Gildea said tech workers should be glad to get overtime pay: "I don't know why people wouldn't want to get the premium pay they're entitled to under federal law--for the sake of what? To identify as elite professionals?"
Well, yes, Tarter suggested. He said the wisest policy for software tech support departments probably is to assume that employees are eligible for overtime--but that's not necessarily what techies want. "Tech support employees don't like being called hourly workers," Tarter said. "That's seen as applying to checkout workers at Wal-Mart."
The recent rash of overtime suits in the game industry, and California's labor rules, could well backfire, EA spokesman Jeff Brown warned. He said higher labor costs could push the company to move more of its work out of the state, to places including a new studio being built in China.

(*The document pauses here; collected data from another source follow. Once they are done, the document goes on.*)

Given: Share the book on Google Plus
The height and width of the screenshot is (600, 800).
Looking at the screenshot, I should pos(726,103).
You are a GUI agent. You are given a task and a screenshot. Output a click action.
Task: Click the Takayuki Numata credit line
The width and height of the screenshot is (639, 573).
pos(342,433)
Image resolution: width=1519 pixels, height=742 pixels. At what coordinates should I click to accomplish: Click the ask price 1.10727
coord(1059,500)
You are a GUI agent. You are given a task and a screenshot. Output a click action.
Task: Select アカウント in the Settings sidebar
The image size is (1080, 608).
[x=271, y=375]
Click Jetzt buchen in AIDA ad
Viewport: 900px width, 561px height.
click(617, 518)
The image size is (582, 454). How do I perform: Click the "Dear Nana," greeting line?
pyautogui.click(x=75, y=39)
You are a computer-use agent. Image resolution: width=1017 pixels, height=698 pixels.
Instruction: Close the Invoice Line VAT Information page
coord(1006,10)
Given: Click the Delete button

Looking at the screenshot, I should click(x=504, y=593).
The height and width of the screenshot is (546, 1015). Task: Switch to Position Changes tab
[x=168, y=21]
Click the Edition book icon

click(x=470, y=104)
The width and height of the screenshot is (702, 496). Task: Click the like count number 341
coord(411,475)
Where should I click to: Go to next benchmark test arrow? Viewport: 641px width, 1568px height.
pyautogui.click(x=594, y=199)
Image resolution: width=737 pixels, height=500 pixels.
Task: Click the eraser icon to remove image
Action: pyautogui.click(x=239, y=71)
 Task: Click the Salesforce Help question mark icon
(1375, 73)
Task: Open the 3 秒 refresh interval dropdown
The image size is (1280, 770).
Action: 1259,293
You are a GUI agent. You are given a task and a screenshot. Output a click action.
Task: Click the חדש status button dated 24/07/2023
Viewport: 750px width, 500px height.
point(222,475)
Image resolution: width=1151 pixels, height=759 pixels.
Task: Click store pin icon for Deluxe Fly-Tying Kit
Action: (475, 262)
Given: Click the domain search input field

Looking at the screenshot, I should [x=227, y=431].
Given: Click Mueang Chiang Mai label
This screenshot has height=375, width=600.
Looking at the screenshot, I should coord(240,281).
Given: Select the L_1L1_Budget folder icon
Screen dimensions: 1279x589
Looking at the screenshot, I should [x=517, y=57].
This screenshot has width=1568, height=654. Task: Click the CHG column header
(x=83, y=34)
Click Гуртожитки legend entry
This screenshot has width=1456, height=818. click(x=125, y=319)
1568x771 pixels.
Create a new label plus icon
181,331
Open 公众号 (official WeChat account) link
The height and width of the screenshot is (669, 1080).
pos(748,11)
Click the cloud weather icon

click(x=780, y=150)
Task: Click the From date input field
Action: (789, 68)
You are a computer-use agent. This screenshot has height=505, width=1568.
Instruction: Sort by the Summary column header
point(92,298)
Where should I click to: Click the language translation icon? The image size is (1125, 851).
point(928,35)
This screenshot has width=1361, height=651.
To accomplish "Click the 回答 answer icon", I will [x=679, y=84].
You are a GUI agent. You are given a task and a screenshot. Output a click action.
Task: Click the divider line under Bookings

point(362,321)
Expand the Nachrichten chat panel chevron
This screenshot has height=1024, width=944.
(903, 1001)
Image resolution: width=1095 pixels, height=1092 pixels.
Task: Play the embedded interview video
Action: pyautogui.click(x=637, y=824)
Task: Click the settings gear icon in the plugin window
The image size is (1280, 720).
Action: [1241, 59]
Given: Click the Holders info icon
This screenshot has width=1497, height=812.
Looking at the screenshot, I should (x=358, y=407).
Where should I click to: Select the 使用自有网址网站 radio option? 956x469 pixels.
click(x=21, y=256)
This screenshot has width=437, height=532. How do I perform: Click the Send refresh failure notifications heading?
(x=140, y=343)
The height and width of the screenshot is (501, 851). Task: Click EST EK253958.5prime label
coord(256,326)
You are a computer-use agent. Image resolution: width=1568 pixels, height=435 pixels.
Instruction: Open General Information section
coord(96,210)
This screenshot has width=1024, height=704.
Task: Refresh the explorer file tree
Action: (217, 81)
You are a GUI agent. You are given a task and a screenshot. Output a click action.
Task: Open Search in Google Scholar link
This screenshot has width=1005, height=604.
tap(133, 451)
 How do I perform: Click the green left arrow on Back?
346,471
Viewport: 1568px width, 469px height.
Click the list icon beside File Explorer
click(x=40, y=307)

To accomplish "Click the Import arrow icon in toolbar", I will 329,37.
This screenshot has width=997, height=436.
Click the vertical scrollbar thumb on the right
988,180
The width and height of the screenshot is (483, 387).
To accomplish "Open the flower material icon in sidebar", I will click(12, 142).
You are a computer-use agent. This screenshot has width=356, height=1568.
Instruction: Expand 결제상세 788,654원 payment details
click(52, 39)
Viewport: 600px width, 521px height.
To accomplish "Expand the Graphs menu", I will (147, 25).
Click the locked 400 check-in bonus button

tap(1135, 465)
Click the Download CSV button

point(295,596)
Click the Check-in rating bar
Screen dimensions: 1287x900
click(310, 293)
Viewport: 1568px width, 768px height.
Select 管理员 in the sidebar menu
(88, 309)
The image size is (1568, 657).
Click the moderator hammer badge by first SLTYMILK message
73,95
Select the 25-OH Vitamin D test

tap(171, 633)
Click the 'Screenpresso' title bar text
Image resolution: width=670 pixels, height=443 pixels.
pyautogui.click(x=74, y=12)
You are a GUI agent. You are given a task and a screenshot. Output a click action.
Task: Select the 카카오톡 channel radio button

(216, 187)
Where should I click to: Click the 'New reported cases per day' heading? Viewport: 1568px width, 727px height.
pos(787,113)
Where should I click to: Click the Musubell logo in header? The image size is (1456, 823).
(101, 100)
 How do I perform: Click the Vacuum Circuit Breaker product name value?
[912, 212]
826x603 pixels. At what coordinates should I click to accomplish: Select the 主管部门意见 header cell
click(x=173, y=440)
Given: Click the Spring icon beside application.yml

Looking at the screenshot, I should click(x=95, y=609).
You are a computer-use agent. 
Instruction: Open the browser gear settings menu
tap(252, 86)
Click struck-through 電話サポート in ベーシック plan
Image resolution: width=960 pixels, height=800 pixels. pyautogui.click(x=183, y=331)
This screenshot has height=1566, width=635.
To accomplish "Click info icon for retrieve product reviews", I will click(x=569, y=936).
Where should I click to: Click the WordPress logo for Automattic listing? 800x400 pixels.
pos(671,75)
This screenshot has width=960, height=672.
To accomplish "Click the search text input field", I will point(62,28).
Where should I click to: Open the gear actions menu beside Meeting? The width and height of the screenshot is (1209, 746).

"This isn't a problem (just) for EA," Brown said. "This is a problem for the state of California."
Tom Buscaglia, an attorney who founded an organization to increase the presence of the game industry in Florida, might be expected to cheer an exodus of companies from California. But he doubts that game makers would reduce their exposure to overtime lawsuits much by simply moving work across the country. Most of the workers being added to make large teams for state-of-the-art games are developers doing assembly line-type graphics and animation tasks, who would be eligible for overtime, he said.
Overall, Buscaglia estimated that with games under development for the next generation of consoles, as many as 50 percent of developers could be eligible for overtime.
To him, the lawsuits are a wake-up call for the game industry to switch to more reasonable hours and to keep talented people from leaving the industry. "Ultimately, it makes for better games," he said. "And it makes for a better lifestyle for the people who make them."
But Harris Miller, president of the Information Technology Association of America trade group, has a grimmer view. Moving to more of a 9-to-5, clock-punching culture will hurt the country's computer sector, he argues.
"One of the strengths of the tech industry has been that there has not been a lot of we-against-they mentality regarding labor and management," Miller said. "You run the risk of losing the collaborative relationship that has been so productive."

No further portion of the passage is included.